### Extracted material
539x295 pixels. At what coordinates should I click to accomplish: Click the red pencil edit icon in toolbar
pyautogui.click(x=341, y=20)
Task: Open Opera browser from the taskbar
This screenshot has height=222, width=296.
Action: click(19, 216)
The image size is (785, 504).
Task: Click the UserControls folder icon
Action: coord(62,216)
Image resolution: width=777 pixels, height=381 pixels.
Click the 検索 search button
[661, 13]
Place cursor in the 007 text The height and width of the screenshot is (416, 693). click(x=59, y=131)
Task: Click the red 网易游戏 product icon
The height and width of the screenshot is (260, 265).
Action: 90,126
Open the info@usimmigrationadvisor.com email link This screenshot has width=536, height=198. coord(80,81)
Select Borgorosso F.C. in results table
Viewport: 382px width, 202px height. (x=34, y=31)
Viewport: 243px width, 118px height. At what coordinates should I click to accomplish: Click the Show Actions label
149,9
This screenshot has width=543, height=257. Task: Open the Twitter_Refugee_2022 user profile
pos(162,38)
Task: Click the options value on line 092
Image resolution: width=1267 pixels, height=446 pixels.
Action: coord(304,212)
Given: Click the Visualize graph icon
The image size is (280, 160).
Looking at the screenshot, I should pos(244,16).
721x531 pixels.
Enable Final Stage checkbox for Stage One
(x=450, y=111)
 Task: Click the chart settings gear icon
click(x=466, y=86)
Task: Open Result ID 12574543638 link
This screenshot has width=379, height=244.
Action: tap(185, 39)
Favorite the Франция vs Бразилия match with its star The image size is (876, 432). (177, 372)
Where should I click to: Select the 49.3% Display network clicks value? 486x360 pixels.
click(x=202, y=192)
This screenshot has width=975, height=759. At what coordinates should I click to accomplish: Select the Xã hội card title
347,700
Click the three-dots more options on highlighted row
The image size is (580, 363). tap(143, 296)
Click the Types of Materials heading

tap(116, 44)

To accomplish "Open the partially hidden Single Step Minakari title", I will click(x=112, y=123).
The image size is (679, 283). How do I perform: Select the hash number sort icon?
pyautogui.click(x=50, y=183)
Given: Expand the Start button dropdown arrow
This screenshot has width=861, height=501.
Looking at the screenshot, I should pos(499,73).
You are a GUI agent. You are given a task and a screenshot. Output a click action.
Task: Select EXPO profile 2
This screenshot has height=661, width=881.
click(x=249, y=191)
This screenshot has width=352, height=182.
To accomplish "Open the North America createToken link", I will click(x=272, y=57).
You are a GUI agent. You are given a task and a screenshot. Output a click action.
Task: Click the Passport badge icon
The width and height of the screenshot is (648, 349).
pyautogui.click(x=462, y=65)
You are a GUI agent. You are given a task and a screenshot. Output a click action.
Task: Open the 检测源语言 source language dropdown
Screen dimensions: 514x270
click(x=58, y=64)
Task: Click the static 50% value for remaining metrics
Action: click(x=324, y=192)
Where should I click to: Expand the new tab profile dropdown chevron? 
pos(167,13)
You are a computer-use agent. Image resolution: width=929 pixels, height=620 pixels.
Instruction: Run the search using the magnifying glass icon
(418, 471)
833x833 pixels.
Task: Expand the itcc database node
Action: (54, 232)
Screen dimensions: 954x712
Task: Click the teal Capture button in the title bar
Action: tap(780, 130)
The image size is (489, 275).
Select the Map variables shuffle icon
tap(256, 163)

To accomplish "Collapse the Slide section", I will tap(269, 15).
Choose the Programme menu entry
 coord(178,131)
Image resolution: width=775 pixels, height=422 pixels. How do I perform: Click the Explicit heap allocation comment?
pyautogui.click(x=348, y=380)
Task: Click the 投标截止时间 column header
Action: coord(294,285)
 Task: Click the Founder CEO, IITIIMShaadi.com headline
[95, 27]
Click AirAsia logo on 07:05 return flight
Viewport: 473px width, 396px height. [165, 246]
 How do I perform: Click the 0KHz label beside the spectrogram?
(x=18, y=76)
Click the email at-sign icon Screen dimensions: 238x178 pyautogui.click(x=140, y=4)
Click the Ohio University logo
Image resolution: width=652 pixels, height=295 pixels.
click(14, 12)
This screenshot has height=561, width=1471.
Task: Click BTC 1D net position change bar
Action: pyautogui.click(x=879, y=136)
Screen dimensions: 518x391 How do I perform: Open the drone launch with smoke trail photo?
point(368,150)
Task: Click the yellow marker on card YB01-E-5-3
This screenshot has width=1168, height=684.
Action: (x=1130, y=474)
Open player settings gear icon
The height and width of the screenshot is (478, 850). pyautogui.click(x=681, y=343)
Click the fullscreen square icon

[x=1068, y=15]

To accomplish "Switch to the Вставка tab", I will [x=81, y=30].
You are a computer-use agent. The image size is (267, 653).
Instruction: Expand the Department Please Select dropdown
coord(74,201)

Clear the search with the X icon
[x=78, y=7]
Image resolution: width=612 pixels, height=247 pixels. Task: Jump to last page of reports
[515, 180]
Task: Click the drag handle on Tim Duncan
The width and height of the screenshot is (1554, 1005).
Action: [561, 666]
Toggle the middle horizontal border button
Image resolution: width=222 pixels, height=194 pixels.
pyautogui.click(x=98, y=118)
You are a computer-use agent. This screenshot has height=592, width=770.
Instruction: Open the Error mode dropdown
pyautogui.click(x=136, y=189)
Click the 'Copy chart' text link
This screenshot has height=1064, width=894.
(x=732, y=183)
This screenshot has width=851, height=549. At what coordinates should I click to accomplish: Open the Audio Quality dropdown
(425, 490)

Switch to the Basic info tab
######
● Required work:
Please set down the whole listing above without altering a single line.

● Exercise output:
539x295 pixels. At what coordinates should I click to accomplish: Click the red pencil edit icon in toolbar
pyautogui.click(x=341, y=20)
Task: Open Opera browser from the taskbar
This screenshot has height=222, width=296.
Action: click(19, 216)
The image size is (785, 504).
Task: Click the UserControls folder icon
Action: coord(62,216)
Image resolution: width=777 pixels, height=381 pixels.
Click the 検索 search button
[661, 13]
Place cursor in the 007 text The height and width of the screenshot is (416, 693). click(x=59, y=131)
Task: Click the red 网易游戏 product icon
The height and width of the screenshot is (260, 265).
Action: 90,126
Open the info@usimmigrationadvisor.com email link This screenshot has width=536, height=198. coord(80,81)
Select Borgorosso F.C. in results table
Viewport: 382px width, 202px height. (x=34, y=31)
Viewport: 243px width, 118px height. At what coordinates should I click to accomplish: Click the Show Actions label
149,9
This screenshot has width=543, height=257. Task: Open the Twitter_Refugee_2022 user profile
pos(162,38)
Task: Click the options value on line 092
Image resolution: width=1267 pixels, height=446 pixels.
Action: coord(304,212)
Given: Click the Visualize graph icon
The image size is (280, 160).
Looking at the screenshot, I should pos(244,16).
721x531 pixels.
Enable Final Stage checkbox for Stage One
(x=450, y=111)
 Task: Click the chart settings gear icon
click(x=466, y=86)
Task: Open Result ID 12574543638 link
This screenshot has width=379, height=244.
Action: tap(185, 39)
Favorite the Франция vs Бразилия match with its star The image size is (876, 432). (177, 372)
Where should I click to: Select the 49.3% Display network clicks value? 486x360 pixels.
click(x=202, y=192)
This screenshot has width=975, height=759. At what coordinates should I click to accomplish: Select the Xã hội card title
347,700
Click the three-dots more options on highlighted row
The image size is (580, 363). tap(143, 296)
Click the Types of Materials heading

tap(116, 44)

To accomplish "Open the partially hidden Single Step Minakari title", I will click(x=112, y=123).
The image size is (679, 283). How do I perform: Select the hash number sort icon?
pyautogui.click(x=50, y=183)
Given: Expand the Start button dropdown arrow
This screenshot has width=861, height=501.
Looking at the screenshot, I should pos(499,73).
You are a GUI agent. You are given a task and a screenshot. Output a click action.
Task: Select EXPO profile 2
This screenshot has height=661, width=881.
click(x=249, y=191)
This screenshot has width=352, height=182.
To accomplish "Open the North America createToken link", I will click(x=272, y=57).
You are a GUI agent. You are given a task and a screenshot. Output a click action.
Task: Click the Passport badge icon
The width and height of the screenshot is (648, 349).
pyautogui.click(x=462, y=65)
You are a GUI agent. You are given a task and a screenshot. Output a click action.
Task: Open the 检测源语言 source language dropdown
Screen dimensions: 514x270
click(x=58, y=64)
Task: Click the static 50% value for remaining metrics
Action: click(x=324, y=192)
Where should I click to: Expand the new tab profile dropdown chevron? 
pos(167,13)
You are a computer-use agent. Image resolution: width=929 pixels, height=620 pixels.
Instruction: Run the search using the magnifying glass icon
(418, 471)
833x833 pixels.
Task: Expand the itcc database node
Action: (54, 232)
Screen dimensions: 954x712
Task: Click the teal Capture button in the title bar
Action: tap(780, 130)
The image size is (489, 275).
Select the Map variables shuffle icon
tap(256, 163)

To accomplish "Collapse the Slide section", I will tap(269, 15).
Choose the Programme menu entry
 coord(178,131)
Image resolution: width=775 pixels, height=422 pixels. How do I perform: Click the Explicit heap allocation comment?
pyautogui.click(x=348, y=380)
Task: Click the 投标截止时间 column header
Action: coord(294,285)
 Task: Click the Founder CEO, IITIIMShaadi.com headline
[95, 27]
Click AirAsia logo on 07:05 return flight
Viewport: 473px width, 396px height. [165, 246]
 How do I perform: Click the 0KHz label beside the spectrogram?
(x=18, y=76)
Click the email at-sign icon Screen dimensions: 238x178 pyautogui.click(x=140, y=4)
Click the Ohio University logo
Image resolution: width=652 pixels, height=295 pixels.
click(14, 12)
This screenshot has height=561, width=1471.
Task: Click BTC 1D net position change bar
Action: pyautogui.click(x=879, y=136)
Screen dimensions: 518x391 How do I perform: Open the drone launch with smoke trail photo?
point(368,150)
Task: Click the yellow marker on card YB01-E-5-3
This screenshot has width=1168, height=684.
Action: (x=1130, y=474)
Open player settings gear icon
The height and width of the screenshot is (478, 850). pyautogui.click(x=681, y=343)
Click the fullscreen square icon

[x=1068, y=15]

To accomplish "Switch to the Вставка tab", I will [x=81, y=30].
You are a computer-use agent. The image size is (267, 653).
Instruction: Expand the Department Please Select dropdown
coord(74,201)

Clear the search with the X icon
[x=78, y=7]
Image resolution: width=612 pixels, height=247 pixels. Task: Jump to last page of reports
[515, 180]
Task: Click the drag handle on Tim Duncan
The width and height of the screenshot is (1554, 1005).
Action: [561, 666]
Toggle the middle horizontal border button
Image resolution: width=222 pixels, height=194 pixels.
pyautogui.click(x=98, y=118)
You are a computer-use agent. This screenshot has height=592, width=770.
Instruction: Open the Error mode dropdown
pyautogui.click(x=136, y=189)
Click the 'Copy chart' text link
This screenshot has height=1064, width=894.
(x=732, y=183)
This screenshot has width=851, height=549. At what coordinates should I click to accomplish: Open the Audio Quality dropdown
(425, 490)

Switch to the Basic info tab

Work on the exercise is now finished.